*DATA TO PROCESS*:
-- -- --

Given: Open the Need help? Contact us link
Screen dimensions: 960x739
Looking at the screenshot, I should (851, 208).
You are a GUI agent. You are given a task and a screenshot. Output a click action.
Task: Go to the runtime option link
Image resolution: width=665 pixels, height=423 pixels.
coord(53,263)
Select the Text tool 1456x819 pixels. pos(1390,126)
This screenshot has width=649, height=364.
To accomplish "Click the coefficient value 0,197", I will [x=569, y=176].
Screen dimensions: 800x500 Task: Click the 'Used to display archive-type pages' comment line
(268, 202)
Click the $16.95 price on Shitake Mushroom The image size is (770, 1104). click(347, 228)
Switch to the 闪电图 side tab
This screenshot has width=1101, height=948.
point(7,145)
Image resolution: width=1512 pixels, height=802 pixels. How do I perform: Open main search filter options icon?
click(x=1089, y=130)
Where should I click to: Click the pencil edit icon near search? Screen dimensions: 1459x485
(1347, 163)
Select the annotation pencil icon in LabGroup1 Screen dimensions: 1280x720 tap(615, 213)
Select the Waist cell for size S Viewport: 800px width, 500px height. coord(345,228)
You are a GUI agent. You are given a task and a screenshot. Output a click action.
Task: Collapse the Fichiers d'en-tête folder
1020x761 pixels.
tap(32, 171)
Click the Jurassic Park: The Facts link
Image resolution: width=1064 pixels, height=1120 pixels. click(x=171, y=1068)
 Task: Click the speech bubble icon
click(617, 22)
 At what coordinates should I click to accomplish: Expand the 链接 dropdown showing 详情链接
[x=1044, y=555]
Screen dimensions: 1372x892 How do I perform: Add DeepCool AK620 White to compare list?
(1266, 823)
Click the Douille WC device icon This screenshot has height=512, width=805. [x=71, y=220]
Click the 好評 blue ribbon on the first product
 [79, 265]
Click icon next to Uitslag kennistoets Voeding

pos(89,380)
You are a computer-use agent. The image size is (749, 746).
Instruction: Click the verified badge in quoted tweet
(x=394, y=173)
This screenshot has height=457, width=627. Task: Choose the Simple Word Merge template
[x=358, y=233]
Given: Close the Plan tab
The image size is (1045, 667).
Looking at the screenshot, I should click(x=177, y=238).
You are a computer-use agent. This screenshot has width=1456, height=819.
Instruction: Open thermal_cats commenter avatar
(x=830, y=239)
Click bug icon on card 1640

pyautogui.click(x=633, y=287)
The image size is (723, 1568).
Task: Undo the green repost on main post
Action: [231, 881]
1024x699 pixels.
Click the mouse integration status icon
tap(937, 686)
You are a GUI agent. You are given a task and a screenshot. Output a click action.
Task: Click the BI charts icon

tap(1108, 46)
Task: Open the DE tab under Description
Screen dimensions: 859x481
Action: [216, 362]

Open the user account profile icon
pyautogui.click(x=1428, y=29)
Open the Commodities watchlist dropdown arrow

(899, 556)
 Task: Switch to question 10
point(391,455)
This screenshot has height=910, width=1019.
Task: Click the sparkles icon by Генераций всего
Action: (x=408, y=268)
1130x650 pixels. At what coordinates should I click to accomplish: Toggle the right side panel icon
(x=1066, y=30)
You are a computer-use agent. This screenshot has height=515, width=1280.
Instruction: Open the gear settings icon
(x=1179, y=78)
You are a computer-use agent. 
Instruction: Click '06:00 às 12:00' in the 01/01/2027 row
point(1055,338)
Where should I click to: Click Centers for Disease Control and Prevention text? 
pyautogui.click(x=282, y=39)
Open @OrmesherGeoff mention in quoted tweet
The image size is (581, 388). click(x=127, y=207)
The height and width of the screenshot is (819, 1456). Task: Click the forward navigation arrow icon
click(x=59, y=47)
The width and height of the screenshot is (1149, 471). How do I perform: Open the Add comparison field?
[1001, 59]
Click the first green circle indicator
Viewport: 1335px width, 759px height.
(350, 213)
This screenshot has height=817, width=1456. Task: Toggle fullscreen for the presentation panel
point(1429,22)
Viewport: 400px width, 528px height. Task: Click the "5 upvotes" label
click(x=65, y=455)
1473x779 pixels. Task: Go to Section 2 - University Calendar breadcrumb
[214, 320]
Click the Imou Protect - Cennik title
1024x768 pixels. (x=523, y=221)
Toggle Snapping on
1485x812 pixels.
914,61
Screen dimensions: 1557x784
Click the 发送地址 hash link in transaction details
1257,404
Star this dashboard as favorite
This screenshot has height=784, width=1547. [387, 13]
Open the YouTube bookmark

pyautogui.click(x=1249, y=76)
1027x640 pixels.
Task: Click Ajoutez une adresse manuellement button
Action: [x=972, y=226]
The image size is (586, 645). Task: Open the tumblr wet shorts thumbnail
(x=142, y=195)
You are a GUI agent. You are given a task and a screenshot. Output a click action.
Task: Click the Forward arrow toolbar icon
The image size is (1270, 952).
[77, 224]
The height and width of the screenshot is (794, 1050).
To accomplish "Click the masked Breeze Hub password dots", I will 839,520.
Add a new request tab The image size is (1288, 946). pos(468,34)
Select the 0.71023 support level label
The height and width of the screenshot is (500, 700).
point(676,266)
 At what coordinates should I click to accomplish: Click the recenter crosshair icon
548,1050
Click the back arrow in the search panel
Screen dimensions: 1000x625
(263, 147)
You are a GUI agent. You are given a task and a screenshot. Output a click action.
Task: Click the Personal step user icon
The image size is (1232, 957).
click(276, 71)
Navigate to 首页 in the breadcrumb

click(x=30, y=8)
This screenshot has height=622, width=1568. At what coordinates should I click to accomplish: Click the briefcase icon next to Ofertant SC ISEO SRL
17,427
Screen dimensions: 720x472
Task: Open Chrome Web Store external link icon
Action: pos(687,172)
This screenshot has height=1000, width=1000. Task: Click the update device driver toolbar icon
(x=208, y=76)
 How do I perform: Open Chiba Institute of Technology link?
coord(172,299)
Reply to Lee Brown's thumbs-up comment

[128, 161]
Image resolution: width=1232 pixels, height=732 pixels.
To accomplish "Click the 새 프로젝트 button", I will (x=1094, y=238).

-- -- --

*TO BE DONE*: Place every line of the data above in a Markdown table with the columns "Row" and "Line". Number the rows in order and leave out blank lines.

*FINISHED ANSWER*:
| Row | Line |
|---|---|
| 1 | Given: Open the Need help? Contact us link |
| 2 | Screen dimensions: 960x739 |
| 3 | Looking at the screenshot, I should (851, 208). |
| 4 | You are a GUI agent. You are given a task and a screenshot. Output a click action. |
| 5 | Task: Go to the runtime option link |
| 6 | Image resolution: width=665 pixels, height=423 pixels. |
| 7 | coord(53,263) |
| 8 | Select the Text tool 1456x819 pixels. pos(1390,126) |
| 9 | This screenshot has width=649, height=364. |
| 10 | To accomplish "Click the coefficient value 0,197", I will [x=569, y=176]. |
| 11 | Screen dimensions: 800x500 Task: Click the 'Used to display archive-type pages' comment line |
| 12 | (268, 202) |
| 13 | Click the $16.95 price on Shitake Mushroom The image size is (770, 1104). click(347, 228) |
| 14 | Switch to the 闪电图 side tab |
| 15 | This screenshot has width=1101, height=948. |
| 16 | point(7,145) |
| 17 | Image resolution: width=1512 pixels, height=802 pixels. How do I perform: Open main search filter options icon? |
| 18 | click(x=1089, y=130) |
| 19 | Where should I click to: Click the pencil edit icon near search? Screen dimensions: 1459x485 |
| 20 | (1347, 163) |
| 21 | Select the annotation pencil icon in LabGroup1 Screen dimensions: 1280x720 tap(615, 213) |
| 22 | Select the Waist cell for size S Viewport: 800px width, 500px height. coord(345,228) |
| 23 | You are a GUI agent. You are given a task and a screenshot. Output a click action. |
| 24 | Task: Collapse the Fichiers d'en-tête folder |
| 25 | 1020x761 pixels. |
| 26 | tap(32, 171) |
| 27 | Click the Jurassic Park: The Facts link |
| 28 | Image resolution: width=1064 pixels, height=1120 pixels. click(x=171, y=1068) |
| 29 |  Task: Click the speech bubble icon |
| 30 | click(617, 22) |
| 31 |  At what coordinates should I click to accomplish: Expand the 链接 dropdown showing 详情链接 |
| 32 | [x=1044, y=555] |
| 33 | Screen dimensions: 1372x892 How do I perform: Add DeepCool AK620 White to compare list? |
| 34 | (1266, 823) |
| 35 | Click the Douille WC device icon This screenshot has height=512, width=805. [x=71, y=220] |
| 36 | Click the 好評 blue ribbon on the first product |
| 37 |  [79, 265] |
| 38 | Click icon next to Uitslag kennistoets Voeding |
| 39 | pos(89,380) |
| 40 | You are a computer-use agent. The image size is (749, 746). |
| 41 | Instruction: Click the verified badge in quoted tweet |
| 42 | (x=394, y=173) |
| 43 | This screenshot has height=457, width=627. Task: Choose the Simple Word Merge template |
| 44 | [x=358, y=233] |
| 45 | Given: Close the Plan tab |
| 46 | The image size is (1045, 667). |
| 47 | Looking at the screenshot, I should click(x=177, y=238). |
| 48 | You are a computer-use agent. This screenshot has width=1456, height=819. |
| 49 | Instruction: Open thermal_cats commenter avatar |
| 50 | (x=830, y=239) |
| 51 | Click bug icon on card 1640 |
| 52 | pyautogui.click(x=633, y=287) |
| 53 | The image size is (723, 1568). |
| 54 | Task: Undo the green repost on main post |
| 55 | Action: [231, 881] |
| 56 | 1024x699 pixels. |
| 57 | Click the mouse integration status icon |
| 58 | tap(937, 686) |
| 59 | You are a GUI agent. You are given a task and a screenshot. Output a click action. |
| 60 | Task: Click the BI charts icon |
| 61 | tap(1108, 46) |
| 62 | Task: Open the DE tab under Description |
| 63 | Screen dimensions: 859x481 |
| 64 | Action: [216, 362] |
| 65 | Open the user account profile icon |
| 66 | pyautogui.click(x=1428, y=29) |
| 67 | Open the Commodities watchlist dropdown arrow |
| 68 | (899, 556) |
| 69 |  Task: Switch to question 10 |
| 70 | point(391,455) |
| 71 | This screenshot has height=910, width=1019. |
| 72 | Task: Click the sparkles icon by Генераций всего |
| 73 | Action: (x=408, y=268) |
| 74 | 1130x650 pixels. At what coordinates should I click to accomplish: Toggle the right side panel icon |
| 75 | (x=1066, y=30) |
| 76 | You are a computer-use agent. This screenshot has height=515, width=1280. |
| 77 | Instruction: Open the gear settings icon |
| 78 | (x=1179, y=78) |
| 79 | You are a computer-use agent.  |
| 80 | Instruction: Click '06:00 às 12:00' in the 01/01/2027 row |
| 81 | point(1055,338) |
| 82 | Where should I click to: Click Centers for Disease Control and Prevention text?  |
| 83 | pyautogui.click(x=282, y=39) |
| 84 | Open @OrmesherGeoff mention in quoted tweet |
| 85 | The image size is (581, 388). click(x=127, y=207) |
| 86 | The height and width of the screenshot is (819, 1456). Task: Click the forward navigation arrow icon |
| 87 | click(x=59, y=47) |
| 88 | The width and height of the screenshot is (1149, 471). How do I perform: Open the Add comparison field? |
| 89 | [1001, 59] |
| 90 | Click the first green circle indicator |
| 91 | Viewport: 1335px width, 759px height. |
| 92 | (350, 213) |
| 93 | This screenshot has height=817, width=1456. Task: Toggle fullscreen for the presentation panel |
| 94 | point(1429,22) |
| 95 | Viewport: 400px width, 528px height. Task: Click the "5 upvotes" label |
| 96 | click(x=65, y=455) |
| 97 | 1473x779 pixels. Task: Go to Section 2 - University Calendar breadcrumb |
| 98 | [214, 320] |
| 99 | Click the Imou Protect - Cennik title |
| 100 | 1024x768 pixels. (x=523, y=221) |
| 101 | Toggle Snapping on |
| 102 | 1485x812 pixels. |
| 103 | 914,61 |
| 104 | Screen dimensions: 1557x784 |
| 105 | Click the 发送地址 hash link in transaction details |
| 106 | 1257,404 |
| 107 | Star this dashboard as favorite |
| 108 | This screenshot has height=784, width=1547. [387, 13] |
| 109 | Open the YouTube bookmark |
| 110 | pyautogui.click(x=1249, y=76) |
| 111 | 1027x640 pixels. |
| 112 | Task: Click Ajoutez une adresse manuellement button |
| 113 | Action: [x=972, y=226] |
| 114 | The image size is (586, 645). Task: Open the tumblr wet shorts thumbnail |
| 115 | (x=142, y=195) |
| 116 | You are a GUI agent. You are given a task and a screenshot. Output a click action. |
| 117 | Task: Click the Forward arrow toolbar icon |
| 118 | The image size is (1270, 952). |
| 119 | [77, 224] |
| 120 | The height and width of the screenshot is (794, 1050). |
| 121 | To accomplish "Click the masked Breeze Hub password dots", I will 839,520. |
| 122 | Add a new request tab The image size is (1288, 946). pos(468,34) |
| 123 | Select the 0.71023 support level label |
| 124 | The height and width of the screenshot is (500, 700). |
| 125 | point(676,266) |
| 126 |  At what coordinates should I click to accomplish: Click the recenter crosshair icon |
| 127 | 548,1050 |
| 128 | Click the back arrow in the search panel |
| 129 | Screen dimensions: 1000x625 |
| 130 | (263, 147) |
| 131 | You are a GUI agent. You are given a task and a screenshot. Output a click action. |
| 132 | Task: Click the Personal step user icon |
| 133 | The image size is (1232, 957). |
| 134 | click(276, 71) |
| 135 | Navigate to 首页 in the breadcrumb |
| 136 | click(x=30, y=8) |
| 137 | This screenshot has height=622, width=1568. At what coordinates should I click to accomplish: Click the briefcase icon next to Ofertant SC ISEO SRL |
| 138 | 17,427 |
| 139 | Screen dimensions: 720x472 |
| 140 | Task: Open Chrome Web Store external link icon |
| 141 | Action: pos(687,172) |
| 142 | This screenshot has height=1000, width=1000. Task: Click the update device driver toolbar icon |
| 143 | (x=208, y=76) |
| 144 |  How do I perform: Open Chiba Institute of Technology link? |
| 145 | coord(172,299) |
| 146 | Reply to Lee Brown's thumbs-up comment |
| 147 | [128, 161] |
| 148 | Image resolution: width=1232 pixels, height=732 pixels. |
| 149 | To accomplish "Click the 새 프로젝트 button", I will (x=1094, y=238). |